Provided information ->
·····
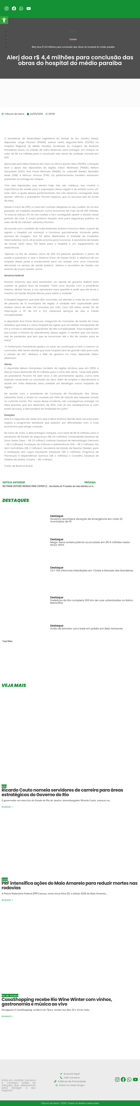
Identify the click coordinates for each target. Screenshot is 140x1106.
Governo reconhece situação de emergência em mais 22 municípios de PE (86, 520)
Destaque (56, 516)
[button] (4, 20)
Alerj (4, 786)
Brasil (5, 879)
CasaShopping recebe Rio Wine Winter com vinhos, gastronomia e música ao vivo (57, 1001)
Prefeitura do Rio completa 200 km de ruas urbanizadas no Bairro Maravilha (91, 602)
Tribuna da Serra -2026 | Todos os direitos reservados (70, 1103)
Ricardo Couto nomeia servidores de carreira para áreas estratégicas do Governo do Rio (62, 792)
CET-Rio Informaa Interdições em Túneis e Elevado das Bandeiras (91, 570)
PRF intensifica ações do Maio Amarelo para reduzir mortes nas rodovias (69, 885)
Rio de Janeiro (10, 995)
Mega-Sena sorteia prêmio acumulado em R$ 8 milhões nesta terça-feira (90, 543)
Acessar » (7, 806)
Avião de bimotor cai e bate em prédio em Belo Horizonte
·····
Do this -> Pull out every line of the items above that contains the word "Governo".

Complete response ->
Governo reconhece situação de emergência em mais 22 municípios de PE (86, 520)
Ricardo Couto nomeia servidores de carreira para áreas estratégicas do Governo do Rio (62, 792)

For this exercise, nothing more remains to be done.